Disparity between tidal and static volumes of immature lungs
treated with reconstituted surfactants.
Kobayashi, Tsutomu, Wen-Zhi Li, Katsumi Tashiro, Reiko Takahashi, Yuko
Waseda, Ken Yamamoto, and Yasuhiro Suzuki.
Department of Anesthesiology and Intensive Care Medicine, School of
Medicine, Kanazawa University, Kanazawa 920; and Department of
Molecular Pathology, Chest Disease Research Institute, Kyoto
University, Kyoto 606, Japan
APStracts 2:0394A, 1995.
We biologically assessed functions of several reconstituted
surfactants with the same minimum surface tension (2-3 mN/m) as
"complete" porcine pulmonary surfactant (natural surfactant),
but longer surface adsorption times. Administration of natural
surfactant (adsorption time, 0.29 s) into the lungs of surfactant
-deficient immature rabbits brought a tidal volume of 16.1 +/- 4.4
(SD) ml/kg during mechanical ventilation with 40 breaths/min and 20
cmH2O insufflation pressure.
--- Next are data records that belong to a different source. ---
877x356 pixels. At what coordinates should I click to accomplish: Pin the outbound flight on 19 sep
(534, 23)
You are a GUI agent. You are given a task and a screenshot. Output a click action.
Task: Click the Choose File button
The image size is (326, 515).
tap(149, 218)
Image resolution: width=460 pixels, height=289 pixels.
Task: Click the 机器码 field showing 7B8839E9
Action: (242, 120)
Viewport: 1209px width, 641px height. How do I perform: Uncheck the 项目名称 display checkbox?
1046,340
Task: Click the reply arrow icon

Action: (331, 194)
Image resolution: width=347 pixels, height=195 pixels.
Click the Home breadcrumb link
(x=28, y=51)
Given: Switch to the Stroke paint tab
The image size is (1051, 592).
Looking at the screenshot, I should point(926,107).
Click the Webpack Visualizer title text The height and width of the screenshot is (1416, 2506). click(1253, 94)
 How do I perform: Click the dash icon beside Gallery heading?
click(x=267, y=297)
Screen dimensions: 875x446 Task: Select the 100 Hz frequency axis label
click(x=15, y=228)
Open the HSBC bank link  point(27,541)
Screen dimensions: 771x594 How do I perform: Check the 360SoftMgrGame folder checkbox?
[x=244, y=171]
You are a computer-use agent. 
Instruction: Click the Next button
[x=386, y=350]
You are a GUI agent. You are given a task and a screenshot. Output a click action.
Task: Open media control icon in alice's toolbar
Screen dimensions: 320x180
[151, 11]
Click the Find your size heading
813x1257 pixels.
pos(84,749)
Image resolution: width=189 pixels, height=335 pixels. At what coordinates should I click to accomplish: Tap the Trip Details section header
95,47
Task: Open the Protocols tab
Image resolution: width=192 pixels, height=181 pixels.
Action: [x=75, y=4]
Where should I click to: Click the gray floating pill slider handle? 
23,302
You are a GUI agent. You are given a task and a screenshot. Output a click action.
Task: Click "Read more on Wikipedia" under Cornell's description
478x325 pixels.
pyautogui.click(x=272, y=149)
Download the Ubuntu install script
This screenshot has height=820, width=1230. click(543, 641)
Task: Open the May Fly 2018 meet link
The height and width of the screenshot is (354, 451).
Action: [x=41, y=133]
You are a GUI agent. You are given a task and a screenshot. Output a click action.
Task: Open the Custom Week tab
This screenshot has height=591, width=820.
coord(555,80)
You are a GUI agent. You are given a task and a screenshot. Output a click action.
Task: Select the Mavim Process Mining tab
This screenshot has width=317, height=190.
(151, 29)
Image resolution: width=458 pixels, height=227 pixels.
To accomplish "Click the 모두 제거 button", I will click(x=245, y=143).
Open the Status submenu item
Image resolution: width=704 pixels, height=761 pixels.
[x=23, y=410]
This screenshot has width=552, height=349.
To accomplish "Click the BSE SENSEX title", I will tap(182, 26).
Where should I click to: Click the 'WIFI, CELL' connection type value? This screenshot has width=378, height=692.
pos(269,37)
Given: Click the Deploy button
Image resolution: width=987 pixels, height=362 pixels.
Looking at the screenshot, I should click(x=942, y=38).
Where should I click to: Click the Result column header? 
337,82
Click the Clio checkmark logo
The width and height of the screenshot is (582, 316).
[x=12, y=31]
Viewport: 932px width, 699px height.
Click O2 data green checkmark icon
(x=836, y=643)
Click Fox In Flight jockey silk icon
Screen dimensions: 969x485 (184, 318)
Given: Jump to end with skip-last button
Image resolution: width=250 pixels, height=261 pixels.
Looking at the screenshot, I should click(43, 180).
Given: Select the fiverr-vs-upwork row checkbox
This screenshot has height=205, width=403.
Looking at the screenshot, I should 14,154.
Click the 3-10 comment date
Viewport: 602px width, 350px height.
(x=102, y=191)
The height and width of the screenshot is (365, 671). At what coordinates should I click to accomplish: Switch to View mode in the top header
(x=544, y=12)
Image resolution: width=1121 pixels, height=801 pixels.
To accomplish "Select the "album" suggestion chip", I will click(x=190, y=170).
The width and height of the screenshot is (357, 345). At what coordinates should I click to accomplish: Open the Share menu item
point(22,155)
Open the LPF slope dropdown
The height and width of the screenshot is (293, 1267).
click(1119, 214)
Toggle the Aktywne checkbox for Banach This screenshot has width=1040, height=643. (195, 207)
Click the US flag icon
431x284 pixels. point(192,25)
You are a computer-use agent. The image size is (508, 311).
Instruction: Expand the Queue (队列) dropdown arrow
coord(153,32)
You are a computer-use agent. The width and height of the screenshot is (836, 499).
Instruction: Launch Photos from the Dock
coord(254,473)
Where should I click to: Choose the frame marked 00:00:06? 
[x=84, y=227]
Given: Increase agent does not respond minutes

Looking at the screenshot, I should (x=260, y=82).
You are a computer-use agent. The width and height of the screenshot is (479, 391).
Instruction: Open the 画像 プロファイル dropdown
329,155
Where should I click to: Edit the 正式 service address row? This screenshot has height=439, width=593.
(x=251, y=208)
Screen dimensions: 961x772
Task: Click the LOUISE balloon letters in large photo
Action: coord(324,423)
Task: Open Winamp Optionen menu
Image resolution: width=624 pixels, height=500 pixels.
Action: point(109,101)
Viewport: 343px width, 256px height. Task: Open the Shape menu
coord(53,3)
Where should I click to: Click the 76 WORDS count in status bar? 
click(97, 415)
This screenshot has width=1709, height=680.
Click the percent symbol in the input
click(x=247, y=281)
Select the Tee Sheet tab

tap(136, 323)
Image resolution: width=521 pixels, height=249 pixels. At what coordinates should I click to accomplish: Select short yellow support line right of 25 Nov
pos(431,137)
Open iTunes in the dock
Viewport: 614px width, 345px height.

In static pressure-volume recordings,
these animals showed a lung volume of 62.4 +/- 9.7 ml/kg at 30 cmH2O
airway pressure, and maintained 55% of this volume when the pressure
decreased to 5 cmH2O. With two reconstituted surfactants consisting
of synthetic lipids or isolated lipids from porcine lungs plus
surfactant-associated hydrophobic proteins (adsorption times, 0.57
and 0.78 s, respectively), tidal volumes were &LT38% of that with
natural surfactant (P &LT 0.05), but static pressure-volume
recordings were not different. Care is therefore needed in estimating
the in-vivo function of surfactant preparations from minimum surface
tension or static pressure-volume measurements.
Received 6 September 1994; accepted in final form 30 August 1995.
APS Manuscript Number A926-4.
Article publication pending Journal of Applied Physiology.
ISSN 1080-4757 Copyright 1995 The American Physiological Society.
Published in APStracts on 23 September 1995.